Schools in deprived areas ‘restricting subject choice for pupils’
Eileen Prior from parents’ organisation Connect told MSPs she suspects this is the case but the information provided does not enable a conclusion.
The head of a parents’ organisation said she suspects schools in more deprived areas are placing greater restrictions on subject choice for pupils.
Giving evidence to Holyrood’s Education and Skills Committee inquiry into subject choice in schools, Connect executive director Eileen Prior said the information gathered did not enable a conclusion one way or the other.
But she said she “intuitively” suspects schools in more deprived areas are giving pupils a more restricted subject choice than more affluent areas.
She said: “That’s for all sorts of reasons … difficulty recruiting staff to more rural or more deprived areas, there are a whole series of possible causes in there and it is multi-layered.”
Ms Prior said she would expect Education Scotland to “have a firm handle on this”.
The focus on the numbers of subjects offered “takes our eyes off the ball”, she claimed, and instead should be on the range of opportunities for young people.
Many parents do not understand changes brought in through Curriculum for Excellence reform of the school system, Joanna Murphy, chairwoman of the National Parent Forum of Scotland told the committee.
Not sharing information on the changes with parents “has been the most major failing across the whole Curriculum for Excellence”, she added.
She said information is not being shared “adequately or successfully enough”.
“The experience for parents is they don’t know what’s happening, so they don’t understand how it works,” she said.
“They don’t know if it’s good and they don’t know if it’s bad.
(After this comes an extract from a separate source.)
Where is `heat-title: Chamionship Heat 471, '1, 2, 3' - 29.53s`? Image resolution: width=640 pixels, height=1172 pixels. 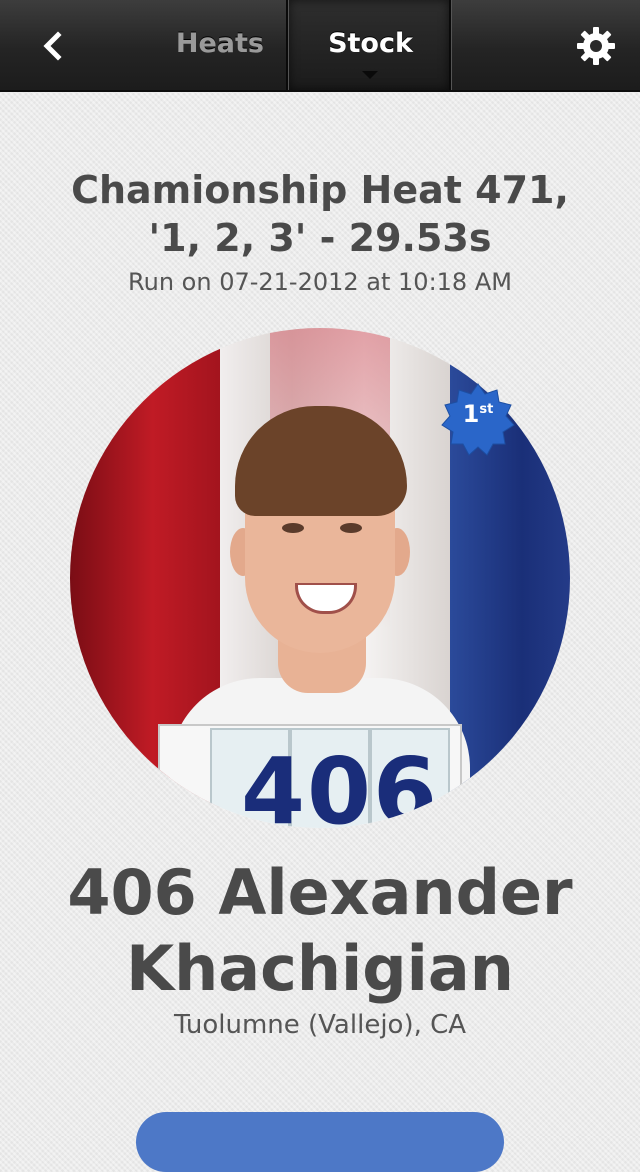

They just don’t know about it really at all.”
Questioned if a school offering six subjects in fourth year would essentially determine which Highers pupils do, she said: “I think in theory it doesn’t because the theory is you should be able to pick up other subjects and you should be able to crash highers – you’ll have enough breadth of a subject – but in practice it probably does.”
Ms Murphy said there was much more flexibility in some schools, with some not using the column system for picking subjects and offering free choice.
Magaidh Wentworth, of Gaelic-medium education parents’ organisation Comann nam Parant, told MSPs: “There are too many schools that are using columns and where children are only having six subjects it is too restrictive to enable them to have a wide enough choice of subjects at that early level.
“Pupils will not be clear as to what they are going to do at Higher level in their education or where their destinations are.
“They need more flexibility for more pupils throughout Scotland – not just the few schools that are managing to do it.”
The evidence comes a day after the committee published a survey indicating 56% of pupils in the senior phase of secondary school were not able to take all the classes they wanted, with some claiming they are “forced” to take classes they “hate”.